* **What you will do**:
Start to finish, print the entries exactly, and carry none of the pictures over.

* **Stored data**:
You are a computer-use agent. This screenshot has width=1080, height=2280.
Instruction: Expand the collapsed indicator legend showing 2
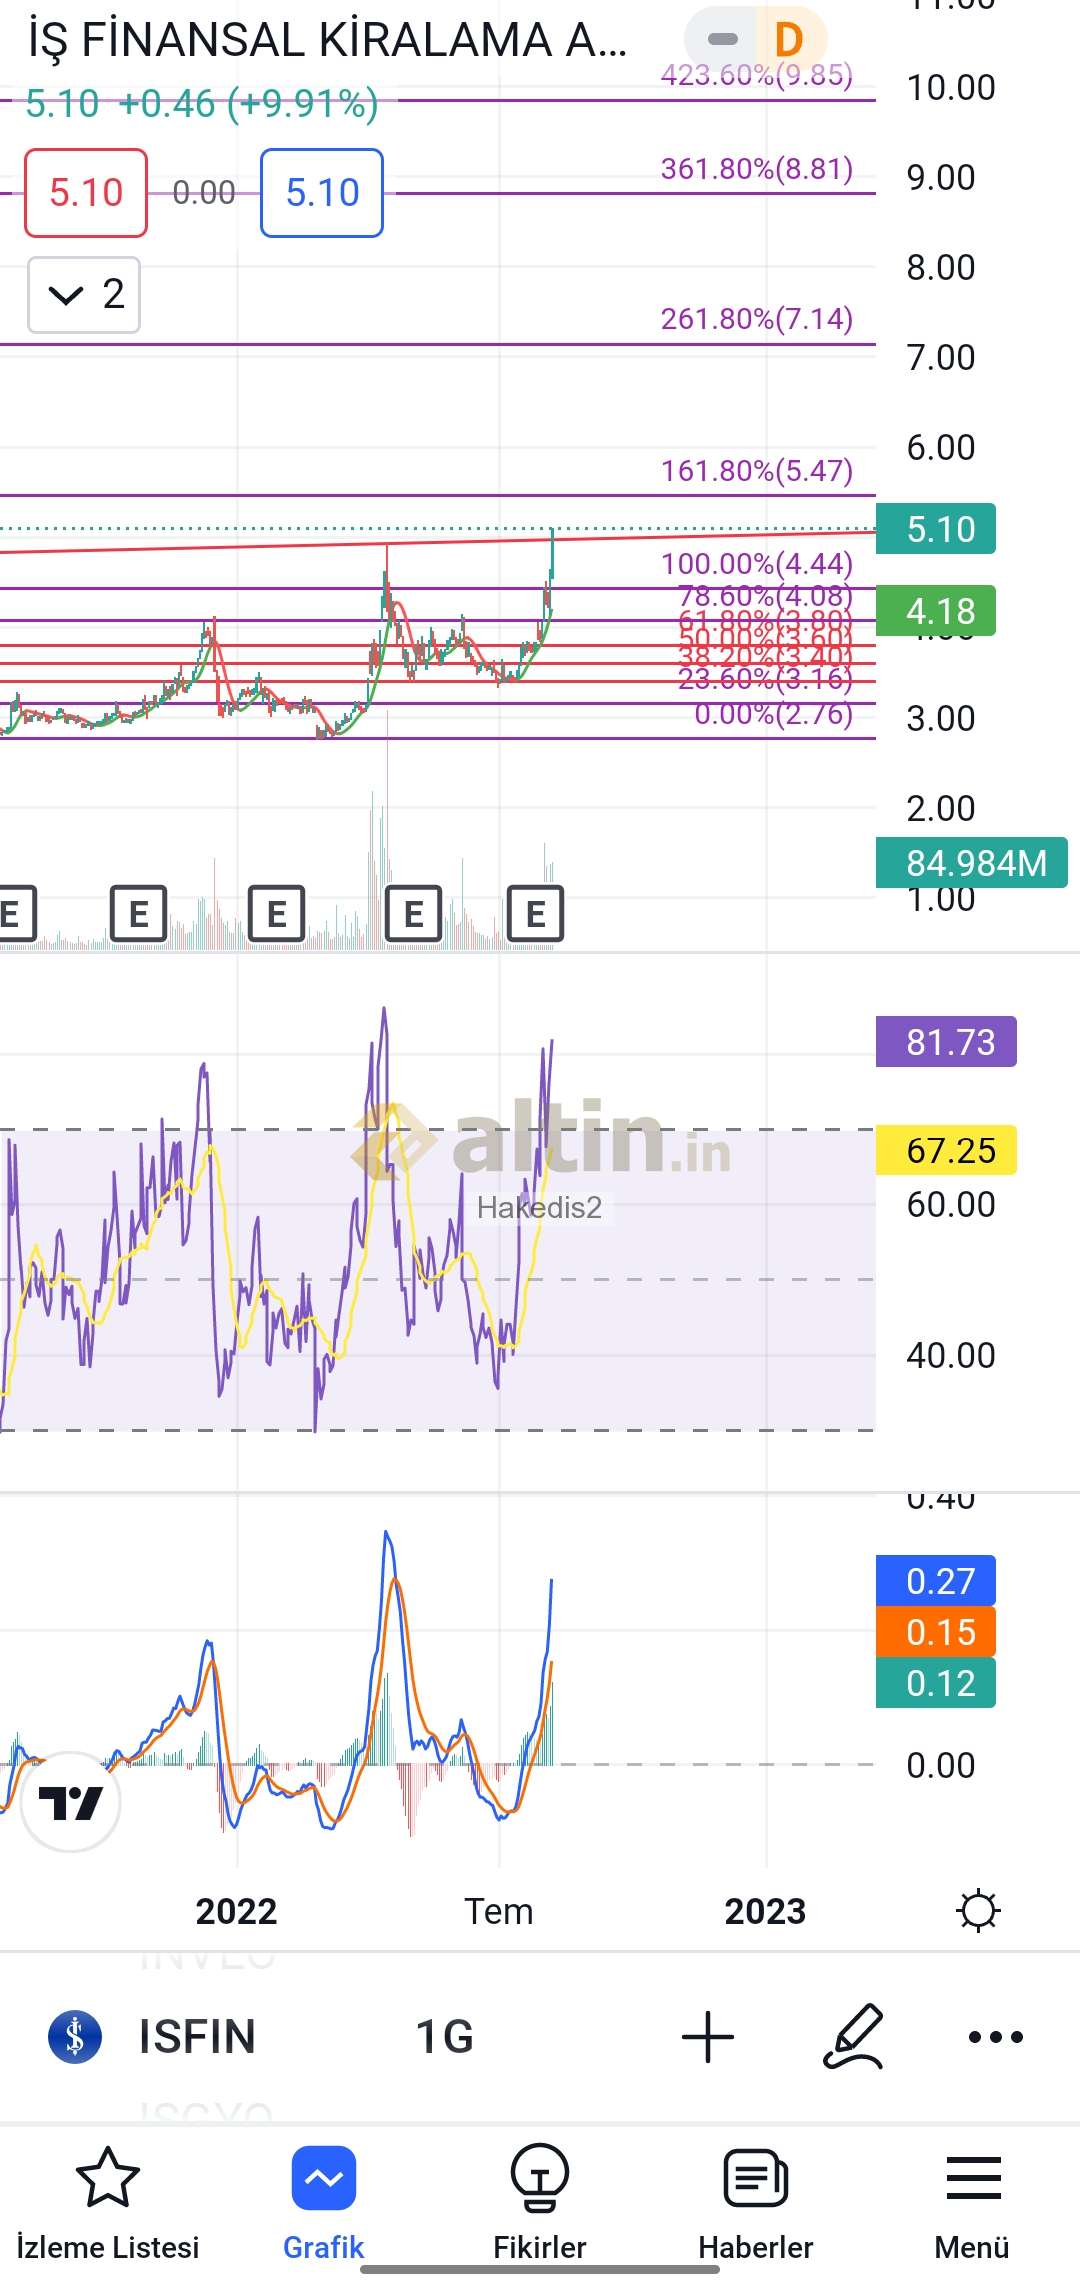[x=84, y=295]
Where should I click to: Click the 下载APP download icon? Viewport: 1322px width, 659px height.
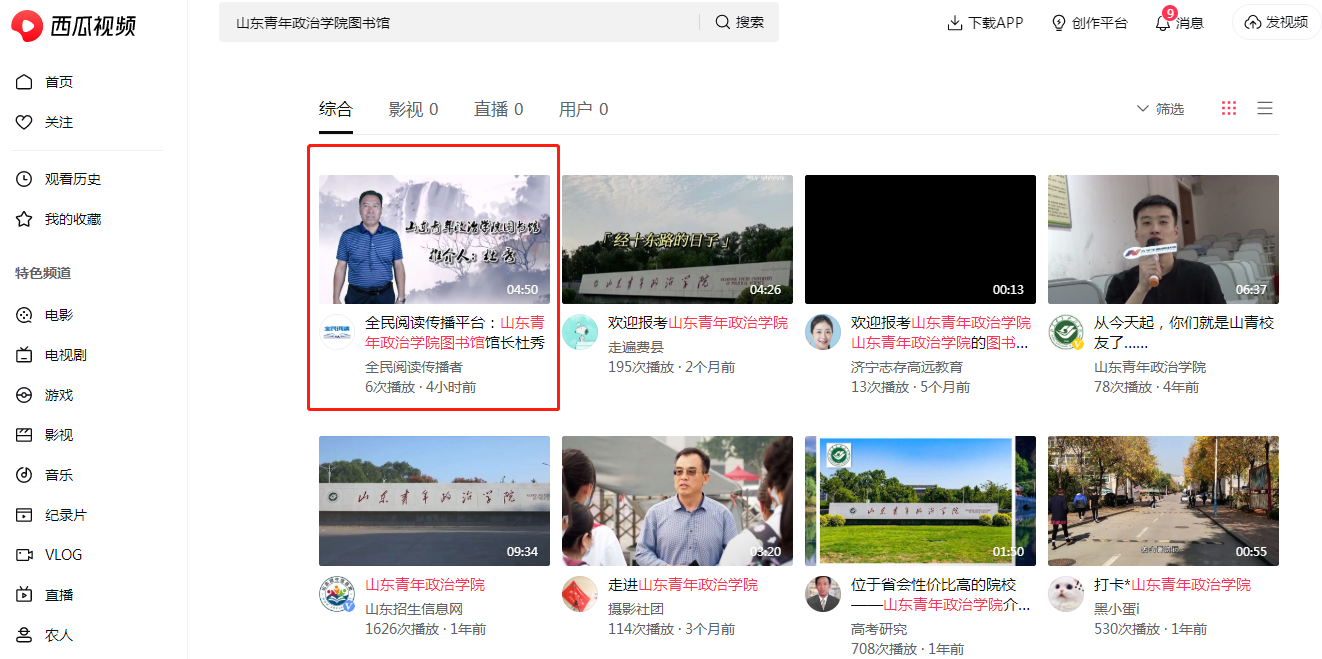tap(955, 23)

* **Answer to the exercise**:
You are a computer-use agent. This screenshot has width=1080, height=2280.
Instruction: Expand the collapsed indicator legend showing 2
[x=84, y=295]
Where should I click to: Click the 下载APP download icon? Viewport: 1322px width, 659px height.
tap(955, 23)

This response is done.